- _WHAT THIS TASK INVOLVES_: Return exactly the lines of the records below, starting at the line that contains "[Zurück] (9, 8)" and ending at the line that contains "Technology [menuitem] (1203, 39)", with both of those lines kept.

Records from a data collection:
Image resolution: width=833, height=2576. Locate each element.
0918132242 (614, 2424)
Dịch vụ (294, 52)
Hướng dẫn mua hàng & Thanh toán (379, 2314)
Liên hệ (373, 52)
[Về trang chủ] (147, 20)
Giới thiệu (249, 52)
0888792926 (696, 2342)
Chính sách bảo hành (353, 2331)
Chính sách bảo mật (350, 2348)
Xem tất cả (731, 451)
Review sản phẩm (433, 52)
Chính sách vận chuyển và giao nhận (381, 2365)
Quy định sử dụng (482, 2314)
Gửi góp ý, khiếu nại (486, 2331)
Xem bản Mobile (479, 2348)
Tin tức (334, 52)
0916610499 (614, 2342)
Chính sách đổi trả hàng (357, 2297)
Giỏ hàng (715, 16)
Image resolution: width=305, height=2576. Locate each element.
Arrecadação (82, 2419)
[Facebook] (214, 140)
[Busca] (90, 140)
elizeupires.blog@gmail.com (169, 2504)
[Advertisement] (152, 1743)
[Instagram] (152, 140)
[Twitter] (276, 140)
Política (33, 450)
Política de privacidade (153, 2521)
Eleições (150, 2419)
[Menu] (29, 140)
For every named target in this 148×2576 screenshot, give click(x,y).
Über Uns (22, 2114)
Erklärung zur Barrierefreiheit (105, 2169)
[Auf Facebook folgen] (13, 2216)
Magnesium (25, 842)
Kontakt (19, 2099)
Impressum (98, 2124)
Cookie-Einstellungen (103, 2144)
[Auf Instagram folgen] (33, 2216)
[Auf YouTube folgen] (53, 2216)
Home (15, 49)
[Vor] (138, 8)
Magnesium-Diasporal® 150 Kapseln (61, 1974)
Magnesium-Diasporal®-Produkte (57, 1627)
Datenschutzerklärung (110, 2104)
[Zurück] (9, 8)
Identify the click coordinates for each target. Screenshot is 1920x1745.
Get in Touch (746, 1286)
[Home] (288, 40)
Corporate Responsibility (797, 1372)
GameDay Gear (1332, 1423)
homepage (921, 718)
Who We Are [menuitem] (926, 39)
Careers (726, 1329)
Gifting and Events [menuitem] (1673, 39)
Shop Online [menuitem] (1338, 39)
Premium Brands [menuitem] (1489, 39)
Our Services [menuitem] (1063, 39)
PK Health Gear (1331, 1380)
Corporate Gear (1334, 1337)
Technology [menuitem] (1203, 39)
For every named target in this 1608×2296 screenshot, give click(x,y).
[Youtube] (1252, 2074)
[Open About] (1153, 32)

- _SOLUTION TO THIS EXERCISE_:
[Zurück] (9, 8)
Identify the click coordinates for each target. Screenshot is 1920x1745.
Get in Touch (746, 1286)
[Home] (288, 40)
Corporate Responsibility (797, 1372)
GameDay Gear (1332, 1423)
homepage (921, 718)
Who We Are [menuitem] (926, 39)
Careers (726, 1329)
Gifting and Events [menuitem] (1673, 39)
Shop Online [menuitem] (1338, 39)
Premium Brands [menuitem] (1489, 39)
Our Services [menuitem] (1063, 39)
PK Health Gear (1331, 1380)
Corporate Gear (1334, 1337)
Technology [menuitem] (1203, 39)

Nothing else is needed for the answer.